On another note, the origin stories of Athens were varied and firmly rooted in myth - great gods fighting for territory, demi-god princes returning from slaying unnatural beasts. Nothing that could be considered historically accurate. Compare Sparta - just as ancient a settlement, but rather than focus on a mythical founder, they put greater emphasis on their 8th century BCE lawgiver, Lycurgus. While there were some myths about his birth, most of his life was relatively well known - he brought laws back after journeying to different states and seeing what laws they had that worked or were fair. Lycurgus was remembered, and while the mythical Menelaus was also remembered, Lycurgus was the important one in terms of defining the character of the citizens of Sparta in the classical period, while Menelaus was just part of an old story.
 

Steerpike

Felis amatus
Moderator
I think you could choose any amount of time you deem suitable, Ankari, and build how your culture deals with such memories around that time period. Or, if you already have the culture and its oral traditions and the like well-defined, come up with a number that reflects that. There's no reason you couldn't have a culture that for whom such stories die very quickly, and by the same token you could design a fantasy culture that faithfully keeps such 'memories' alive for centuries, virtually without change, through oral tradition.

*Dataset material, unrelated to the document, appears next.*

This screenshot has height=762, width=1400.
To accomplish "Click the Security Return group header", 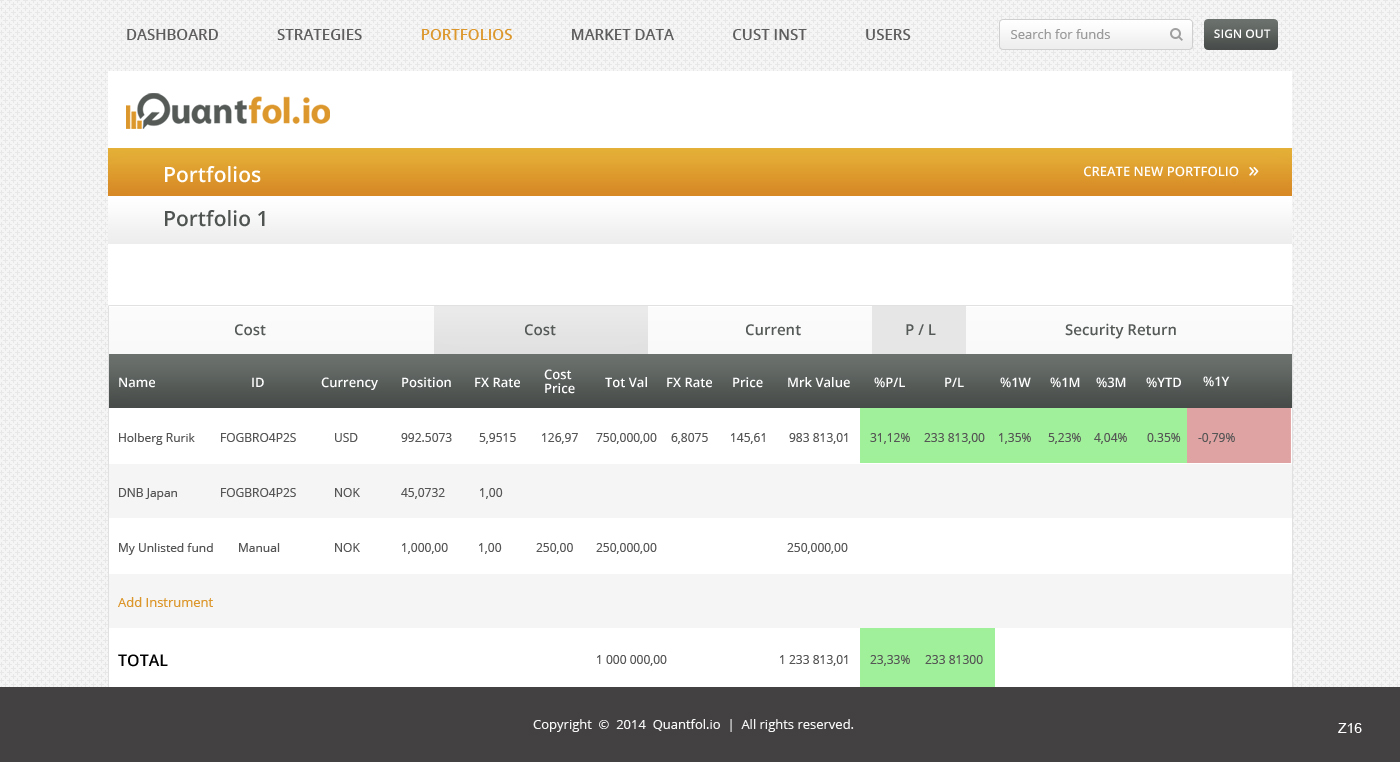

As has been done above, people can provide examples of what happens with real cultures, but there's no reason to be bound by examples from the real world (unless you wish to be).
 

Philippjs

Acolyte
I feel that it's worth mentioning that many ledgends have basis in fact, and that storytelling has over-exaggerated the truths over time. Take King Arthur for example, his is a ledgend of Knights of the Round Table, a wizard, and a magical sword. It has been suggested (or even proven) by historians that King Arthur was in fact a saxon who drove off the Vikings for a time. Perhaps these "memories" could be legends or glorified versions of the truth?
 
My grandma is Irish, so she is of that generation that is very much steeped in the local dialect, traditions and culture. I suppose different countries hold onto their cultural traditions for longer than others.
 
That would be a fascinating theme to explore. What if you have one group of people who splinter off from a main group where one group is meticulous about keeping its history through an oral tradition while the other kind of forgets...or do they?
 

deepikasd

Acolyte
Memory also depends on the events that occur to the group. Let's say a well-founded and based group is suddenly invaded by another people. This new group of people (group B) force the original group (group A) to either convert to their way of life or die. The Babylonians under Nebuchadnezzar did something similar to this. When they would invade a people they would actually take them from their homeland and insert them into a completely different way of life. This way they are forced to kind of forget their old customs and cultures and participate in the new life. Something similar also happened to the Aboriginal tribes of Australia. When the first Westerners set foot in Australia they met the "strange" tribes. Since, like the majority of Christian nations at that time, these natives were not Christians, the Westerners, instead of learning about them, basically forced the natives to reform. To do this, they would gather the children and teach them English and Christianity, etc. to basically "brainwash" them. Since normally the children would be taught by the elders of their tribes and family, they did not really learn their culture and was in a way Westernized since they were basically living under the Westerners. Something similar also happened wherever the Spanish went in the new world. They would basically "reform" the people of the region with this method. This way the people would in a generation or two forget the majority of their past and customs because they are not only being forced into a new culture, their old culture and homes were destroyed (take for instance the Mayan people: they had all these writings and history written down, but when the Spaniards came and destroyed all of these because they wanted to "purify the heathens". This way their culture was decimated since their historical written past was destroyed.)